• _Document section_

In a sense as much as people want to call me a PollyAnna and dismiss me for that, what I think they don't see is the practicality of being positive, to say nothing of the work it takes. It doesn't mean that you love everything all of the time, and God knows, I can barely stand the sound of my own voice by the end of Saturday night, but it does mean that you know that there's a space that's created amongst friends and loved ones where you get to leave the ills of life and the world on the doorstep - even when those ills may involve one another. Where the gloves don't come off at the first sign of vulnerability and where no one is in danger of being kicked in the teeth. And where truths are shared without an agenda of one-upmanship or sycophantic ego massage in rote expectation for the same bland, kid glove treatment.
I'm also not saying that there is no place for exploring and embracing one's grief, sense of loss, despair, frustration, anger, pain or sadness. However, what I'm drawn to are solutions. 'Lancing the boil' and working through the painful and ugly and disheartening, not to mention wailing and railing atthe horror and injustice of it all is a part of working toward a solution. Then there's growth and forward momentum. Change and learning and process and improvement.

• _Given data_
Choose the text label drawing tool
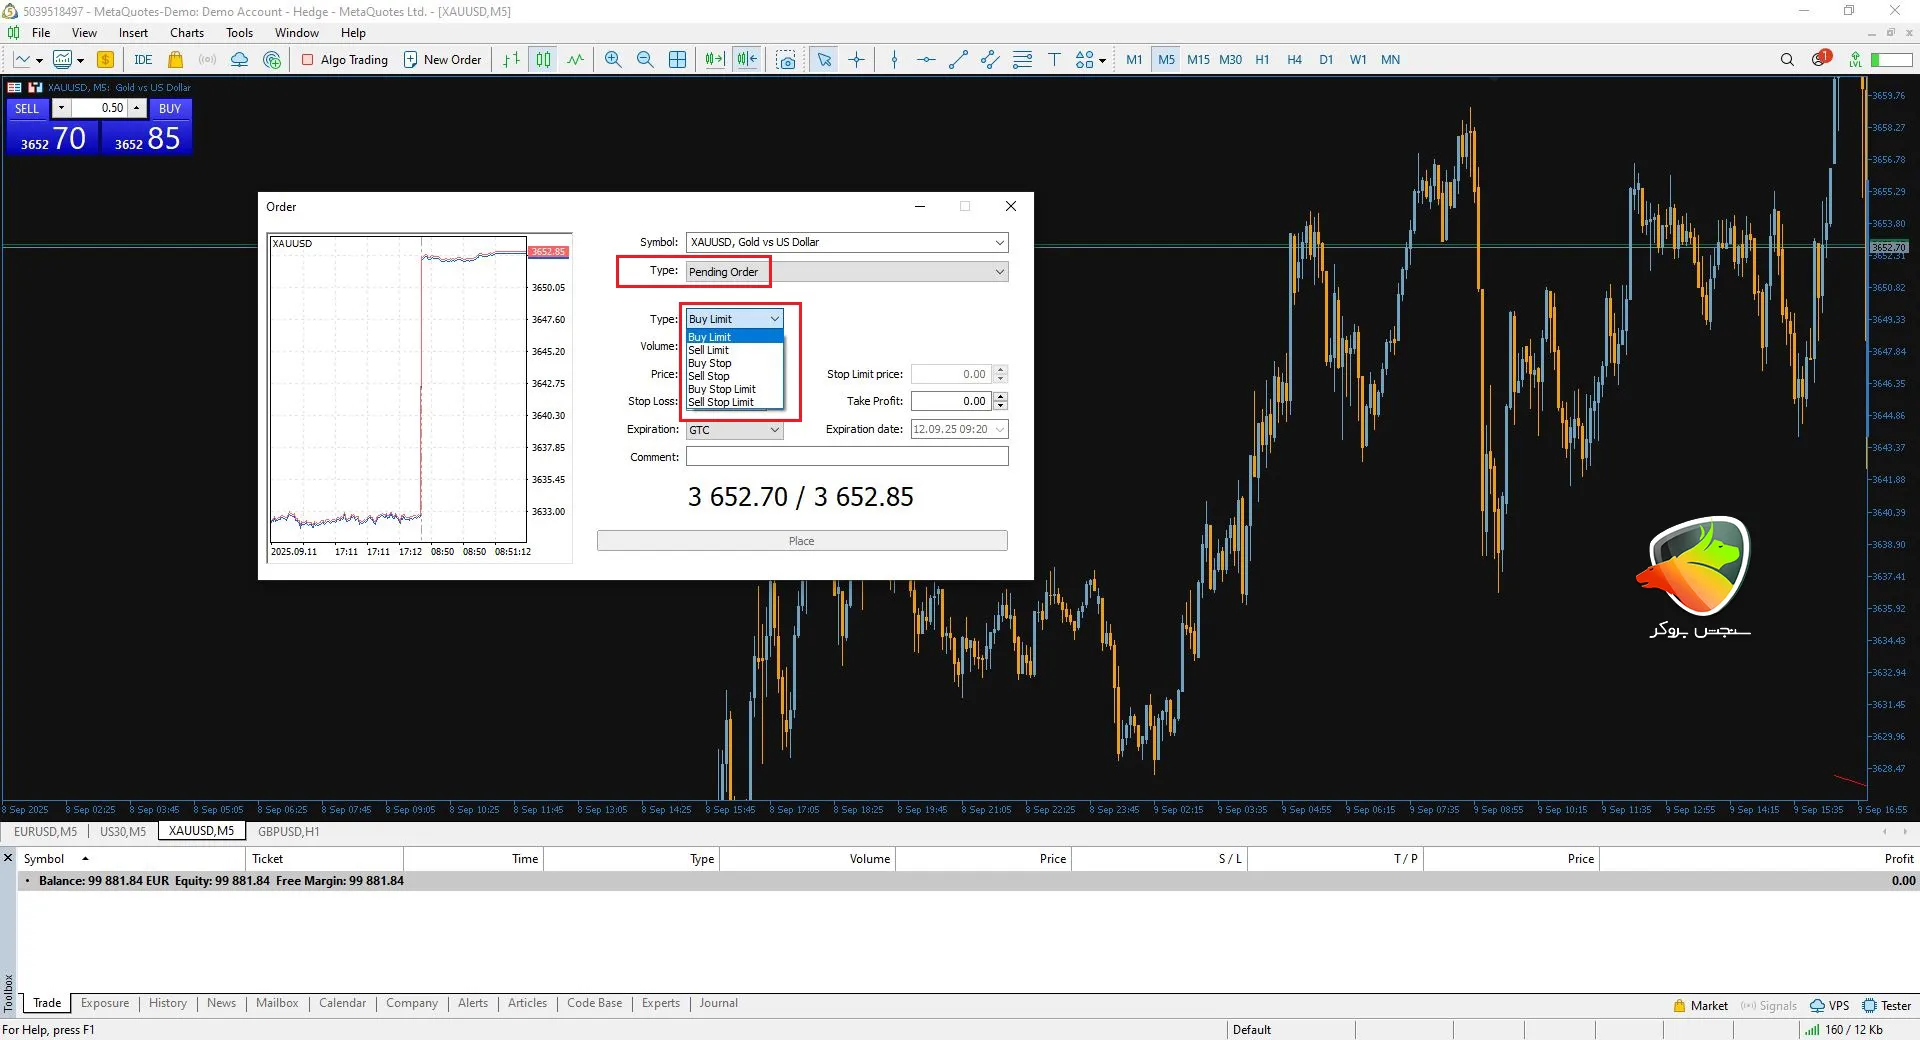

• _Task directions_
According to the passage on staying positive, what is the writer drawn to? Answer from the passage on staying positive and nothing else.

• _Response to this task_
Solutions.